Eravamo, in quel dopoguerra, una famiglia molto povera, ma mia madre ripeteva spesso che se il destino lo avesse voluto, dove si riusciva a mangiare in quattro lo si sarebbe potuto fare anche in cinque. Me lo diceva in particolare quando la seguivo saltellando per i sentieri erbosi, proprio durante le prime giornate primaverili, fra il gran luccicare dei fiori azzurrognoli che punteggiavano e rallegravano una campagna vogliosa di rinascere.

Lei, da ottima radicéra, mentre io correvo lungo i fossi, soleva raccogliere in poco tempo le quattro manciate di radicchi che occorrevano per la cena, radicchi di campo che mio padre amava gustare, come da tradizione, assieme ai dadini di pancetta ben rosolata, opportunamente conditi con l’aceto.

Non ho mai saputo chi fosse l’autore dei versi in rima baciata recitati da mia madre, né sono mai riuscito a trovare il testo originario da alcuna parte, nonostante ricerche che di recente ho esteso anche al web.

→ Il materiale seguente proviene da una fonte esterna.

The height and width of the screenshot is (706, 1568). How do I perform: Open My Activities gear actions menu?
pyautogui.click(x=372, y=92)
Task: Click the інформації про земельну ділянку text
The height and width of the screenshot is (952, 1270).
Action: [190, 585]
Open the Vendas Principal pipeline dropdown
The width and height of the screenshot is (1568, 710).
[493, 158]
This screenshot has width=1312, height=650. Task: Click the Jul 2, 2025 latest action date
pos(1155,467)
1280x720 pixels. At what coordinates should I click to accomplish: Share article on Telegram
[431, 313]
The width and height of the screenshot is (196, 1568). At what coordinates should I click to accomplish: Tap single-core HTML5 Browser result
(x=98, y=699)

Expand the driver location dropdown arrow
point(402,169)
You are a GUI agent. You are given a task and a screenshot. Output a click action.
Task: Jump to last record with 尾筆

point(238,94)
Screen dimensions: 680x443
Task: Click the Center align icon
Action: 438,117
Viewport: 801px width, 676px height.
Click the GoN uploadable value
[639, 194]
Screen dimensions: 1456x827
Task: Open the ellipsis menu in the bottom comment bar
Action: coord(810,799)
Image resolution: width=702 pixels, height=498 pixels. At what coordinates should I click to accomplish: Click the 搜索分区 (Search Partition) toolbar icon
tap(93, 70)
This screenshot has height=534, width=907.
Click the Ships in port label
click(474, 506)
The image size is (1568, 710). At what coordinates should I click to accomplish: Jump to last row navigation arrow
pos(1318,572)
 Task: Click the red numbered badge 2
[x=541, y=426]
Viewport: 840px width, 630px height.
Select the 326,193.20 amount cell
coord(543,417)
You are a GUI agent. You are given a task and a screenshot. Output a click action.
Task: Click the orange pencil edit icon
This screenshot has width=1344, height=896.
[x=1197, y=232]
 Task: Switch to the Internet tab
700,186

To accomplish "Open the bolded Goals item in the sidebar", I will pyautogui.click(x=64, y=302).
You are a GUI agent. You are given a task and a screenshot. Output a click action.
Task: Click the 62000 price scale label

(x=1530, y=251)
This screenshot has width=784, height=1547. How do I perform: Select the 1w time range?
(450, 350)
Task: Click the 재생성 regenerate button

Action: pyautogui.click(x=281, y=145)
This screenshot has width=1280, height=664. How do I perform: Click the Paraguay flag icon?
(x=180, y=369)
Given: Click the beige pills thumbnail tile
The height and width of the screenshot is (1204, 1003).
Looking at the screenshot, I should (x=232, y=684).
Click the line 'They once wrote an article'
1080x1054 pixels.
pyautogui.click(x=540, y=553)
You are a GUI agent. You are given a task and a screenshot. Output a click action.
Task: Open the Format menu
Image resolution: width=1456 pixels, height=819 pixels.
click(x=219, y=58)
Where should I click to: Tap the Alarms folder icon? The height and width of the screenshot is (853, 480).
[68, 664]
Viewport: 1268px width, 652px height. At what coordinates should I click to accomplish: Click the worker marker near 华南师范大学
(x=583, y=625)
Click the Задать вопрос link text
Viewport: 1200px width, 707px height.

Ho scoperto invece altre leggende (v. riquadro in calce) che spiegano in modo altrettanto pertinente e romantico l’origine del suggestivo nome dato al fiore.

I versi poetici li riporto qui a fianco e certamente andranno ad arricchire il patrimonio leggendario che fa capo al Myosotis sylvatica. Scorrendolo c’è da sbizzarrirsi, tuttavia, per quanto mi riguarda, non saprei mai e poi mai disgiungere l’aura leggendaria da quelle rime toccanti.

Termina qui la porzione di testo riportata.